Molecular simulations reveal the molecular basis of diffusion through porins; and allow designing potent antibiotics

Introduction: The increasing bacterial resistance to antibiotics poses significant threat in treatment of infectious diseases. This calls for designing antibiotics with improved permeation properties using a bottom- up approach, based on the knowledge of molecular mechanisms regulating resistance. Bacterial outer membrane contain general diffusion porins, such as OmpF, which constitute the main path of diffusion for antibiotics. A common mechanism by which bacterial strains become resistant is to introduce mutations modulating the permeation of the porins.

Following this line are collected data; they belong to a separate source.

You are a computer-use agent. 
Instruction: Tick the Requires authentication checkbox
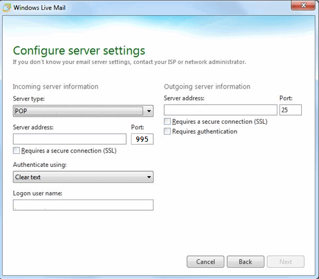(167, 131)
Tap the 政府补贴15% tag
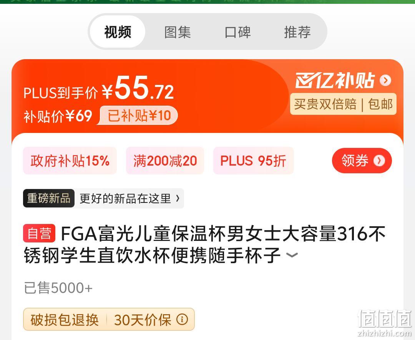415x340 pixels. pyautogui.click(x=70, y=160)
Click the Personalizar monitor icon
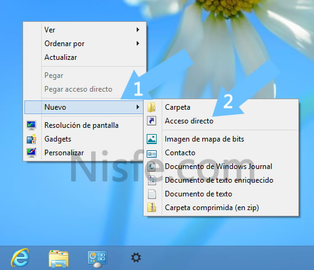Screen dimensions: 314x270 click(x=31, y=153)
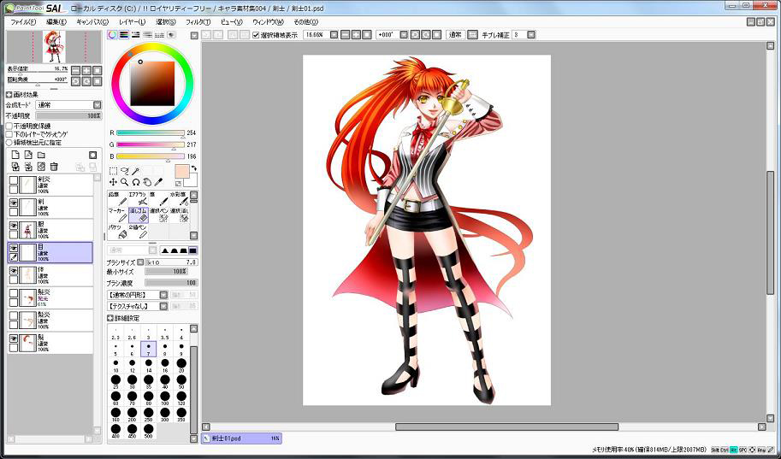
Task: Click the delete layer trash icon
Action: pyautogui.click(x=54, y=167)
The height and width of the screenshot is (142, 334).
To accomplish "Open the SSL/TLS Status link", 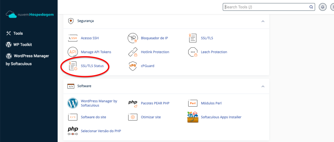I will [x=92, y=66].
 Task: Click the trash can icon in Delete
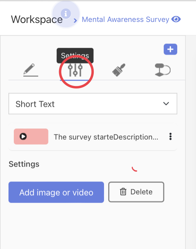pyautogui.click(x=123, y=192)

Methods: To study the diffusion of antibiotics through OmpF at a molecular scale, we performed molecular dynamics (MD) simulations, combined with the metadynamic algorithm that accelerate rare events. Results: We simulated the wild type porin OmpF as well as variants with substitutions. We found that a mutation on the residue D113 (a residue at the constriction region) changes drastically the Ampicillin diffusion in terms of strength and localization of minima on the associated free energy map. Then led by these results, we used an antibiotic that potentially interact less with this residue, such as penicillin-G, and predicted the expected diffusion pathway. Conclusion: We further extended this investigation to other antibiotics, such as carbencillin and even fourth generation of cephalosporins, which are the most frequently prescribed class of antibiotics in the world. These findings are in good agreement with experimental results obtained by our collaborators (liposome swelling assays and electrophysiology) and demonstrate how theory and experiments can be combined to reveal the mechanism of antibiotic diffusion and designing potent antibiotics.